Katie Paine, PR measurement expert

Katie Delahaye Paine, PR measurement expert

Public relations professionals must become more analytical in order to quantify their contributions to their organizations. Although PR pros are unlikely to become mathematicians, they must monitor and measure media and quantify their results in order to win support from their executive leaders, explained PR measurement expert Katie Delahaye Paine in a presentation at Gateway Community College in New Haven. 

Paine, founder of The Delahaye Group and KDPaine & Partners, relayed the story of a woman whose PR work was questioned in a board meeting. An executive stated the organization’s PR wasn’t performing as well as it was under her predecessor. The PR director promptly opened a report and cited percentage increases that showed media coverage had increased and coverage was more positive.  The board never again questioned the effectiveness of the PR department.

New PR Measurement World

In the past, PR contributions could not be measured, other than anecdotally. But now, PR can monitor media mentions, determine how positive or negative the coverage was, and correlate the coverage to business objectives like sales. You can’t link an increase in sales or brand awareness to a single press release, but you can correlate media coverage and sentiment to those factors over time.

To do that, PR must employ analytical techniques, like placing unique tracking IDs in hyperlinks, and using tags and links in press releases and blog posts to enable attribution for results to be credited to PR.

As PR pros may not be renowned for analytical prowess, Paine recommends they find “a data geek” to help, perhaps by recruiting one from another department.

Steps to Standards-Compliant Measurement

Paine explained the steps PR can take to obtain standards-compliant measurement.

Define your goals. What return is expected? Define your “Champagne moment” – what accomplishment might earn you a case of Champagne from your boss.

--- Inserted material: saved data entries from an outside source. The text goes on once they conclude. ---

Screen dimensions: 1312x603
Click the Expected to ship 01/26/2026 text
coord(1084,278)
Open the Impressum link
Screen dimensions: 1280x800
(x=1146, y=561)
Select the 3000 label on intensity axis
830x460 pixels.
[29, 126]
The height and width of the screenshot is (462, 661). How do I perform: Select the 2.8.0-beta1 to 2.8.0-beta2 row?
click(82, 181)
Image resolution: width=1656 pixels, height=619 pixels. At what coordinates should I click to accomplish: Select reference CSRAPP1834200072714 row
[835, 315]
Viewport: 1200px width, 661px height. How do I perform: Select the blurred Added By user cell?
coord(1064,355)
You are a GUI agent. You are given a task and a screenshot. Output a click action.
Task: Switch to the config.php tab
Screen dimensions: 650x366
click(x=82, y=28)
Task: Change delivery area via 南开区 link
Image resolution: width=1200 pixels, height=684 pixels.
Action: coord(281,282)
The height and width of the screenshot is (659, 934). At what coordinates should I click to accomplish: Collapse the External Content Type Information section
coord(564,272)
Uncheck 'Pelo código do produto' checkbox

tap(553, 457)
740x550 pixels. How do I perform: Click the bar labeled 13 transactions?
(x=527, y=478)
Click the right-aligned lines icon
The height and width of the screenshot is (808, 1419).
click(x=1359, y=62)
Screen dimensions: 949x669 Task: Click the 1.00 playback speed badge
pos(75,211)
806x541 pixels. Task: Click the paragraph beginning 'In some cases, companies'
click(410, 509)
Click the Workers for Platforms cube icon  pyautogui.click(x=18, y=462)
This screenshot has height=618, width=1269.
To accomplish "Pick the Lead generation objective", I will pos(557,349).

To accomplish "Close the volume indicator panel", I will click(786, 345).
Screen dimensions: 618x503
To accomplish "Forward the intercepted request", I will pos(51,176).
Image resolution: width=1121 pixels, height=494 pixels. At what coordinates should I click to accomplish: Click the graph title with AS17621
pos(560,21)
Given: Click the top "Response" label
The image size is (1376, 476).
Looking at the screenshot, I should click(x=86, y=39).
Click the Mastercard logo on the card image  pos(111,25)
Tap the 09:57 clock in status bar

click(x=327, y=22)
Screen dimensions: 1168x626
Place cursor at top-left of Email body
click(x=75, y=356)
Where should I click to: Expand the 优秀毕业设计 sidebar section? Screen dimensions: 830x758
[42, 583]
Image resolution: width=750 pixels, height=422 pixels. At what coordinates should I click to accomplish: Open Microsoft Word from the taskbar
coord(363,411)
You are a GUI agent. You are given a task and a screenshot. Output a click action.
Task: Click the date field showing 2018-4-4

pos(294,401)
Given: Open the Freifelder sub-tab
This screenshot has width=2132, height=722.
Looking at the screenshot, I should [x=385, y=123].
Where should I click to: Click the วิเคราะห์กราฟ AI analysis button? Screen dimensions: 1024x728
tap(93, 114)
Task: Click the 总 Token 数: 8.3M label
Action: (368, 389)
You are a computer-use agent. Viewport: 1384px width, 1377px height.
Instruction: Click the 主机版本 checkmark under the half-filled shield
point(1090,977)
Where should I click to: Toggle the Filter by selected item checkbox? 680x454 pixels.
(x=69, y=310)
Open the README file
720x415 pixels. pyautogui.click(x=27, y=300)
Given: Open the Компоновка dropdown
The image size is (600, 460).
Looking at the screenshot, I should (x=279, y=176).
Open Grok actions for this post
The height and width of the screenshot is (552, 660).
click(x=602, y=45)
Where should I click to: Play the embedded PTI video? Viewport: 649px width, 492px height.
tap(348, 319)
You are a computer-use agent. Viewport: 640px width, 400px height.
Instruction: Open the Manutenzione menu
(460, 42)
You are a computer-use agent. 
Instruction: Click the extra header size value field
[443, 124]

Figure out what is in the heads of your clients or executive leaders. What do they expect from PR? Companies frequently cite sales or market share targets, but some organizations want to reduce risks or threats.

Define the parameters. Who are you are trying to reach? How do your efforts connect with those audiences to achieve the goal? That varies enormously between organizations, depending on their mission and type of customers sought. A law firm wants calls, not a large number of impressions.

Establish benchmarks. Decide who or what you will compare your results to. That could be past performance over time. Find what keeps your executive leaders up at night. Set standards for measuring tone and sentiment in media mentions. Apply those standards consistently throughout the analysis. Because results vary substantially between different vendors and different approaches coding definitions, consistency and transparency are critical.

Select your “kick-butt index.” Select indicators that tie PR to business results. How does leadership think PR contributes to the bottom line? The perfect index is actionable and continuously improves your processes. “You are what you measure,” Paine said, recommending PR pros to pick their index carefully.

Select a data collection tool. The data collection tool depends on what you want to measure. If you want to measure awareness, perception, relationships, survey research is ideal. If you want to measure engagement and action, use Web analytics. If communicating key messages is the goal, you’ll need media content analysis.  Beware of automated tools. Accurate analysis requires human review, Paine said.

Be data informed, not data driven. Rank results from worst to best. Place your data into an overall framework consistent with C-suite expectations. Compare to results to last month, last quarter and to a 13-month average. PR should obtain and analyze the data, but it doesn’t necessarily need to report all data to executive leadership. Key points supported by summary data are more convincing and preferred by most decision-makers.

Bottom Line: PR pros must collect, measure and analyze data to explain their contributions to the organization’s goals and/or bottom line.